**PROBLEM STATEMENT:** Can you reproduce, unchanged, the stretch of the listing below from the line containing "Given: Click the purple" through the line containing "Action: pyautogui.click(x=324, y=62)", with both of those lines included?
___ THE DATA
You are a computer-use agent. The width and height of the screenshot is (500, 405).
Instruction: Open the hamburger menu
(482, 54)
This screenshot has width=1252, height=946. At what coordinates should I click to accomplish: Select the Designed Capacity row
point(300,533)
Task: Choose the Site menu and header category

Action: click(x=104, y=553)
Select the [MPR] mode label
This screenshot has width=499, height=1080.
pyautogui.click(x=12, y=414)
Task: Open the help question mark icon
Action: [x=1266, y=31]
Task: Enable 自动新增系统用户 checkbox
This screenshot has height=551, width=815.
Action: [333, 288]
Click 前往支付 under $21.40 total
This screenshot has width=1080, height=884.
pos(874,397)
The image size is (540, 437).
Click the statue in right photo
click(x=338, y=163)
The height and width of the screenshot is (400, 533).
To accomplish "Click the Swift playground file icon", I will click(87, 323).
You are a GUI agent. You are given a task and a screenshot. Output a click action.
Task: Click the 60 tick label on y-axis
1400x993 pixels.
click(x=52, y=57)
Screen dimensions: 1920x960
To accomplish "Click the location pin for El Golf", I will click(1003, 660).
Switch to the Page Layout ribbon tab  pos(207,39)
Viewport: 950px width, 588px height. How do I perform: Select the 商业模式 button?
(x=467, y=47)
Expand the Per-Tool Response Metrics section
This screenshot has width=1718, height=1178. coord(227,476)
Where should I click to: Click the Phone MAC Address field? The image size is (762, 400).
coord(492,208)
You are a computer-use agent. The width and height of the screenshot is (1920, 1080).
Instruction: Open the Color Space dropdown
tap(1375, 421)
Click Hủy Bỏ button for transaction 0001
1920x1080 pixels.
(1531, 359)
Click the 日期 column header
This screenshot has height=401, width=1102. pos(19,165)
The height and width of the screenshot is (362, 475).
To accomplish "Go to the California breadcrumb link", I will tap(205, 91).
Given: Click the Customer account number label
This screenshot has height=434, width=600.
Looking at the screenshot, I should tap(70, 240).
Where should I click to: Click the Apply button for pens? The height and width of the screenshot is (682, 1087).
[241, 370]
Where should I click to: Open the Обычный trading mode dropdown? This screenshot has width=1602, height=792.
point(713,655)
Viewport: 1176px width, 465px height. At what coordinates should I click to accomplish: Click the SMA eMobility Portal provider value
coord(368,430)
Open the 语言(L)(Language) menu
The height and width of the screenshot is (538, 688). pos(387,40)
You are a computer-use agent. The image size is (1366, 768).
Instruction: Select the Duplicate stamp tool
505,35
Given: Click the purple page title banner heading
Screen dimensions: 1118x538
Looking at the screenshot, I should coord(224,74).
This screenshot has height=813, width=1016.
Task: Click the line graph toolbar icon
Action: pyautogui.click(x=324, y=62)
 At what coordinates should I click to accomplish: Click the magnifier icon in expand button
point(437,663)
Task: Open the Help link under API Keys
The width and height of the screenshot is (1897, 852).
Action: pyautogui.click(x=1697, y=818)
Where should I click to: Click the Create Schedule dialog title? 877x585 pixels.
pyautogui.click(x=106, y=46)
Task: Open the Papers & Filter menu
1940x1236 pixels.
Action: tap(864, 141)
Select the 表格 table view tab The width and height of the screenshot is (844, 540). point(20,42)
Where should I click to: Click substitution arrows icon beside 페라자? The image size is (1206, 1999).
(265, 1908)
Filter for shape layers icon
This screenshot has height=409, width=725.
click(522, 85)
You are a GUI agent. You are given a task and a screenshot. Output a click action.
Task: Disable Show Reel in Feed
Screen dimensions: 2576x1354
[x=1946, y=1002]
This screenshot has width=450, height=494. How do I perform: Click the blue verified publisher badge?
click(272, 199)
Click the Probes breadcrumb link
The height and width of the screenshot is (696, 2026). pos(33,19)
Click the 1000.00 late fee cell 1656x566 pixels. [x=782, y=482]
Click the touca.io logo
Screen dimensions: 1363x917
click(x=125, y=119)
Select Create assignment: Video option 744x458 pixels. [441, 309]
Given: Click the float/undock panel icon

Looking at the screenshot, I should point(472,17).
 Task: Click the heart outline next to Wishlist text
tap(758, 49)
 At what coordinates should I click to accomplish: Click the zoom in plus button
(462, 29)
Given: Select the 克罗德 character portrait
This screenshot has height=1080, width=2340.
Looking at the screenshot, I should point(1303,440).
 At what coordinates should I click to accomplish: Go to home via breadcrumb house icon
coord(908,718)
______
**FINISHED ANSWER:**
Given: Click the purple page title banner heading
Screen dimensions: 1118x538
Looking at the screenshot, I should coord(224,74).
This screenshot has height=813, width=1016.
Task: Click the line graph toolbar icon
Action: pyautogui.click(x=324, y=62)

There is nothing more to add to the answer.